Some approaches to position sizing are based on maximum drawdown (MDD).  In Day Trading Futures Online (2000), Larry Williams suggests dividing account balance by margin per contract plus (1.5 x MDD) to determine number of contracts.

Monte Carlo simulation is a technique that can offer more statistical clarity about potential results.   Rather than simply assuming the worst future DD to be 50% worse than the backtested MDD, Monte Carlo simulation uses multiple trials and randomization to determine probabilities.

Historically, Monte Carlo simulation was first used by scientists working on the atom bomb.  The technique was named for the Monaco resort town renowned for its casinos where games of chance rule the day and has been used in many fields including engineering, insurance, the environment, and finance.
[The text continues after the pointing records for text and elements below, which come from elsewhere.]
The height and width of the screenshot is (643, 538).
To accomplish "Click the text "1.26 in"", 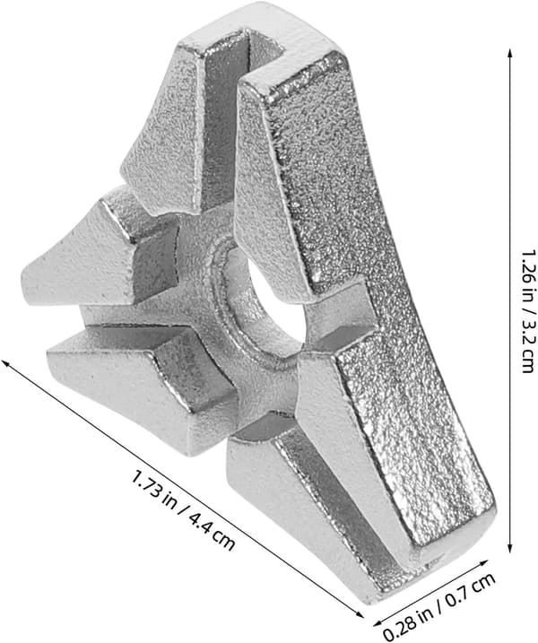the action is [528, 271].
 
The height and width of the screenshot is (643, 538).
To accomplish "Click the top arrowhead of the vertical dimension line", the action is [509, 53].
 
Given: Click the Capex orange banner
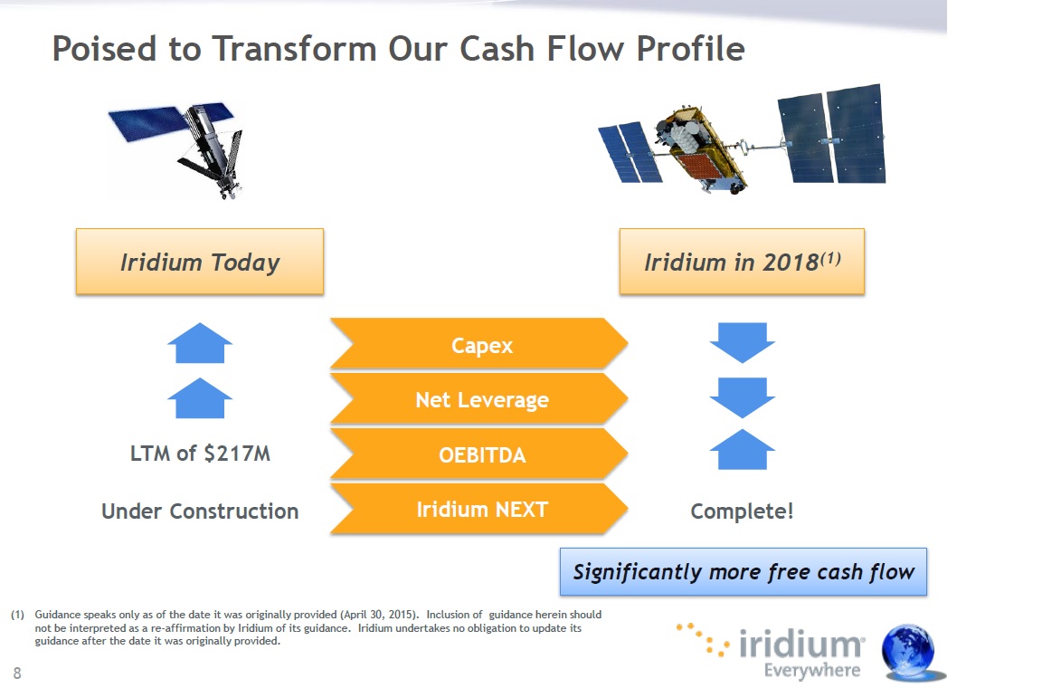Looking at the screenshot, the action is [479, 344].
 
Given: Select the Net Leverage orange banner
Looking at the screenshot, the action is [479, 398].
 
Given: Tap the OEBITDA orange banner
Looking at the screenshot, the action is [479, 454].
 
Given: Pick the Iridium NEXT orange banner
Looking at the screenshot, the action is [479, 509].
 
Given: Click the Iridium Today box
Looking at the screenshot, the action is [200, 262].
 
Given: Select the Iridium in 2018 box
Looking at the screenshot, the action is [742, 262].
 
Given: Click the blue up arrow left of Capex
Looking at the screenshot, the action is [200, 343].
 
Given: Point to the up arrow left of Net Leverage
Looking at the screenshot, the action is [200, 398].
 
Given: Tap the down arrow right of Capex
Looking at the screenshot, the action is [743, 343].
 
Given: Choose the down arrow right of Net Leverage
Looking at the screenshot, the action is [743, 398].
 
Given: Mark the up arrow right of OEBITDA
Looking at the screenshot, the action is [743, 450].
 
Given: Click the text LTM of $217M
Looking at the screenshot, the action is [200, 454].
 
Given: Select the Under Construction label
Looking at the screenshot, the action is [200, 511].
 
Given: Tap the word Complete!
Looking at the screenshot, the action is [742, 511].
In trading system development, Monte Carlo simulation generates equity curves by randomizing the order of backtested trades thousands of times (or more).  The sample distribution of system statistics can then be studied.   By using the MDD seen in any randomly shuffled backtest rather than just one specific ordering of historical data, I can quantify my confidence level about future system statistics such as MDD.

Monte Carlo simulation suggests the ordering of outcomes in the past is just one possible history out of an infinite number of equally possible histories.  Position sizing based on the average(s) or extreme would serve me best.  Out of 10 trades with win loss sequence W-L-W-L-W-W-W-L-W-W, I could have seen W-W-L-L-L-W-W-W-W-W in which case the DD would have been much worse.  Monte Carlo analysis will tell me the probability of this taking place.